Pela legislação eleitoral americana, geralmente cabe ao governador indicar o substituto de um senador que deixe o posto na metade de seu mandato, até a realização das próximas eleições, em 2010.
É o caso não apenas do presidente eleito, Barack Obama, cuja substituição estava sendo negociada pelo governador, como o do vice-presidente, Joe Biden, e da futura secretária de Estado Hillary Clinton. A substituição de Biden foi tranqüila, mas claramente com sua participação. A governadora de Delaware, Ruth Ann Minner, indicou Edward Kaufman, chefe da equipe do senador há 19 anos e seu amigo pessoal. Não se sabe se a governadora ganhou alguma regalia do vice-presidente.
Houve ainda um momento de nepotismo explícito, evitado por uma atitude digna do filho do vice-presidente eleito. Ele externou publicamente seu desejo de que seu filho fosse indicado para seu lugar. Joseph Biden III, capitão da 261ª brigada do Exército da Guarda Nacional de Delaware e também procurador-geral do Estado, não aceitou a sugestão e partiu para o Iraque com sua brigada. Disse que, caso um dia queira entrar para o Senado, disputará por conta própria uma cadeira.
O governador de Nova York, David Alexander Paterson, está decidindo a substituição de Hillary, e um nome forte é o de Caroline Kennedy, filha do ex-presidente John Kennedy e que teve atuação importante na campanha de Obama.
Foi justamente na substituição do presidente eleito que surgiu a confusão. Há indicações de que Obama gostaria de ver no cargo sua assessora Valerie Jarrett, cotada para um cargo na Casa Branca. No melhor estilo "fisiológico", Blagojevich foi grampeado falando uma linguagem chula, classificando de uma "oportunidade de ouro" a definição da vaga no Senado.
Segundo ele disse ao telefone, a decisão poderia lhe valer um cargo importante no futuro governo Obama - ele chegou a citar o cargo de ministro da Saúde - ou então um emprego de "seis números" (na casa do milhão de dólares por ano) com o apoio do milionário investidor Warren Buffet, muito próximo a Obama.
Numa das conversas com assessores, Blagojevich alega que o cargo é muito valioso "e não se abre mão de uma coisa dessas por nada". Chegou a ameaçar nomear-se para o Senado caso não obtivesse alguma vantagem pessoal na escolha, e queixou-se de que a assessoria do presidente eleito não parecia disposta a oferecer nada em troca "a não ser agradecimentos".
A solução americana para substituição de um parlamentar não parece ser das mais sábias, pois implica a indicação de um "sem-voto" por um governador com amplos poderes.

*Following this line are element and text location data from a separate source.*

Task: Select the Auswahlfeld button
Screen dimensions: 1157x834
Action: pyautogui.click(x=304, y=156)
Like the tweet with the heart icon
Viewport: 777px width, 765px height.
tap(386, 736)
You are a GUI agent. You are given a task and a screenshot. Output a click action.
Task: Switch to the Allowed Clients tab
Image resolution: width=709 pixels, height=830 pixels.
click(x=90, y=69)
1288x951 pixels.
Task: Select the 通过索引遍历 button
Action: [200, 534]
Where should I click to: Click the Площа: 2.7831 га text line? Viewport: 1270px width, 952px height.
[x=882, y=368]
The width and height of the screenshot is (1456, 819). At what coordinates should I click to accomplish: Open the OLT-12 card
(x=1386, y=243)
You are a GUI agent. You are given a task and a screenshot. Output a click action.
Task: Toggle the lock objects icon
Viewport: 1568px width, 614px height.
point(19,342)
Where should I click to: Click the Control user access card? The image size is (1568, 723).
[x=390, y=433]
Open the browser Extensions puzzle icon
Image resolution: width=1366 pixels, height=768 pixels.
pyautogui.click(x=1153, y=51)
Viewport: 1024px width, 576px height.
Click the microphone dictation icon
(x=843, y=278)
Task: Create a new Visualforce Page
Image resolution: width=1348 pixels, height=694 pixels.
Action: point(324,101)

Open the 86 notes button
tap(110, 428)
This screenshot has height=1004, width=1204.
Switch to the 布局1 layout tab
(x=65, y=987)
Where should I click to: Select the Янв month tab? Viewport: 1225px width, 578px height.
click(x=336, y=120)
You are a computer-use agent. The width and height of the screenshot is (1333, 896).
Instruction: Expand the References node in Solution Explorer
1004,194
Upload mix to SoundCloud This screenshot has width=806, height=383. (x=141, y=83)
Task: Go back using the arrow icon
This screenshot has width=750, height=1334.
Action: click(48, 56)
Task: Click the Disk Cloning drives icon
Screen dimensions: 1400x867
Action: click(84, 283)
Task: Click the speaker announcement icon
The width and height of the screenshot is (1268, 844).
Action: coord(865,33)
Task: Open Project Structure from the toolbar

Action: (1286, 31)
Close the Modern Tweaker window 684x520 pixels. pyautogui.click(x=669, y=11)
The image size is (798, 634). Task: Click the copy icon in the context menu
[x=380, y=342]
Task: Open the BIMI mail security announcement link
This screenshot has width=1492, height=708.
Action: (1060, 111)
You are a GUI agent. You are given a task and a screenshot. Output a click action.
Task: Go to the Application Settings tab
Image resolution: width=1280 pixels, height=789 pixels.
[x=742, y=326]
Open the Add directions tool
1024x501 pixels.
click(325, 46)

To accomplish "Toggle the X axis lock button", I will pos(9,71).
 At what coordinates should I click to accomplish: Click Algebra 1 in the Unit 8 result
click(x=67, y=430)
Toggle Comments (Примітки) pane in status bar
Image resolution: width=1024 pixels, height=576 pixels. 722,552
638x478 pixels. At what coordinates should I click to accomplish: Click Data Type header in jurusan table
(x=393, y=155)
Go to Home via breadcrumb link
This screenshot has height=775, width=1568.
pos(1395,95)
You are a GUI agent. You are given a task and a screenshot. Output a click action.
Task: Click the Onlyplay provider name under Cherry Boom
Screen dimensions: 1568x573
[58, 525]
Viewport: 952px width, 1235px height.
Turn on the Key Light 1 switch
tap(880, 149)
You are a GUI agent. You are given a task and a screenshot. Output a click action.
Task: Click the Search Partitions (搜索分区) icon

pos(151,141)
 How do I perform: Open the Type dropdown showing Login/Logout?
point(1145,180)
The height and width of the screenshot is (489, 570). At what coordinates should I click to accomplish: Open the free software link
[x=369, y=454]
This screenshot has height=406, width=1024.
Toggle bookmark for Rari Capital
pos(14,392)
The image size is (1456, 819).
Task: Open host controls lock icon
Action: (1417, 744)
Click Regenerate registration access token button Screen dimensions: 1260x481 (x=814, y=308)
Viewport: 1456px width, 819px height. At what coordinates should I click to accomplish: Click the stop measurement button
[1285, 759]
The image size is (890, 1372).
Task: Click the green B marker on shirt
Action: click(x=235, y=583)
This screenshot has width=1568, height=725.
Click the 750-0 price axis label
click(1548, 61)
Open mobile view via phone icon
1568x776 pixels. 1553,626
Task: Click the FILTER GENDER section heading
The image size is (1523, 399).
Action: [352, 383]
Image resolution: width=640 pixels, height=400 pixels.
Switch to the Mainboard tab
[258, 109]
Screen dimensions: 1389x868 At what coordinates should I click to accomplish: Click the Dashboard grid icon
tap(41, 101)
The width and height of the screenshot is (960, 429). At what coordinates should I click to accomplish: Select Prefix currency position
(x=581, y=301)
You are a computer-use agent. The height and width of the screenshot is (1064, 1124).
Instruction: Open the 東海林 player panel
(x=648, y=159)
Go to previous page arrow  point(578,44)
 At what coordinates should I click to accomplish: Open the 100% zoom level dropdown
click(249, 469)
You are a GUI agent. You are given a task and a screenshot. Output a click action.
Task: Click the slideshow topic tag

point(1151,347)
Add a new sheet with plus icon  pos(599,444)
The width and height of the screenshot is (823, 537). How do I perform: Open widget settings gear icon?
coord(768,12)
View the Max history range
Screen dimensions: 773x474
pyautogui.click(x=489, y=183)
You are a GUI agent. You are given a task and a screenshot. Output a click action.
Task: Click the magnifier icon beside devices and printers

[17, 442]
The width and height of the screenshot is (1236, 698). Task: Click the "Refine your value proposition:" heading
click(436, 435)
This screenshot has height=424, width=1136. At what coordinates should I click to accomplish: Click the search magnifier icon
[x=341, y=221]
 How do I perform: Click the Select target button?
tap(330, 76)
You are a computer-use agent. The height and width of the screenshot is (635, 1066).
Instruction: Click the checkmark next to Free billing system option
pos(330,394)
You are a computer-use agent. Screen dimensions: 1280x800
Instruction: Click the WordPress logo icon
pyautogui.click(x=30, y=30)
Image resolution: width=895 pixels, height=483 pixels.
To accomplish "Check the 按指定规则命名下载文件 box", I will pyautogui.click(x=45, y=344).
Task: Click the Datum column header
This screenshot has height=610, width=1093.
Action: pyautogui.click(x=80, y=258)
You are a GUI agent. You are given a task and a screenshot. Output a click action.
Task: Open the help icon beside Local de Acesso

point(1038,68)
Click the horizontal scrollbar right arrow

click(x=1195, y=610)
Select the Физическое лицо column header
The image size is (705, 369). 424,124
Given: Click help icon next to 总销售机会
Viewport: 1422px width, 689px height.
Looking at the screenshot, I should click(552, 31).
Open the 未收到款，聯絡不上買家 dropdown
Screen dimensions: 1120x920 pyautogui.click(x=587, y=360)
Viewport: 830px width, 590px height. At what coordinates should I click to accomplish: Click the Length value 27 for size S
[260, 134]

No fim, acaba dando quase na mesma situação do Senado do Brasil, em que o suplente, que não foi eleito e que geralmente entrou na chapa apenas por financiar o candidato, ou por ser seu parente, acaba exercendo o mandato sem ter recebido um voto sequer. Aqui, pelo menos, o indicado fica apenas o tempo de disputar uma próxima eleição, e tem que confirmar nas urnas a escolha.
Achei interessante a explicação oficial do Palácio do Planalto sobre a exclusão do texto oficial da expressão "sifu" dita pelo presidente Lula em recente discurso. O que aconteceu não foi um expurgo para salvar o presidente de seu linguajar perante a história oficial, mas apenas uma falta de entendimento de "senhoras" que fazem a transcrição dos discursos oficiais.
Segundo o Planalto, essas "senhoras" desconheciam o significado daquela palavra, e tascaram um "inaudível" em seu lugar. Além de puritanas, são desleixadas essas "senhoras", pois não se deram ao trabalho de tentar entender o que o presidente estava querendo dizer.
Fica, no entanto, demonstrado que o presidente Lula não pode falar em público uma linguagem de botequim, pois fere os ouvidos dos que sabem do que se trata o termo chulo que utilizou, ou não se fará entender. Sem saber o que é "sifu", ninguém riria da brincadeira do presidente. E, mais grave, não seria informado de que o país "sifu".